Pereti vit à Máximo Paz, dans la province orientale de l’Argentine de Santa Fe, où il cultive 230 hectares de maïs, de graines de soja, de blé, et élève du bétail sur une petite superficie.
Il est l’adjoint au secrétaire du comité de coordination des familles productrices dans le Mercosur – le bloc commercial du marché commun du Sud composé de l’Argentine, du Brésil, du Paraguay et de l’Uruguay – et soutient que ce serait une ’’grave erreur’’ pour les pays développés de supprimer les subventions avant que les pays en développement n’entreprennent un processus de réforme agraire.

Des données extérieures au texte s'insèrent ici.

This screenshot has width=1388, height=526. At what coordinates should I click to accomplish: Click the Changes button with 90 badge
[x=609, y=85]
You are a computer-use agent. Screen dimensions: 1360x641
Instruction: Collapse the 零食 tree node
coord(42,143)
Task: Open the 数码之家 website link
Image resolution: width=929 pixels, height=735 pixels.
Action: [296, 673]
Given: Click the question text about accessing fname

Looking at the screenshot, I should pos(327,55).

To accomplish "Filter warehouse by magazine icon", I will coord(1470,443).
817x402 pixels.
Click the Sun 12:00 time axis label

’’Sans réforme agraire, les plus démunis ne bénéficieront pas automatiquement de l’effet de la suppression des subventions’’, a-t-il maintenu. ’’La campagne argentine se transformera en un désert vert, à cause de l’extension de la culture de la graine de soja, la récolte vedette en ce moment, et l’exode rural s’intensifiera. Pendant ce temps, beaucoup plus de gens d’Afrique et d’Amérique latine iront en Europe’’.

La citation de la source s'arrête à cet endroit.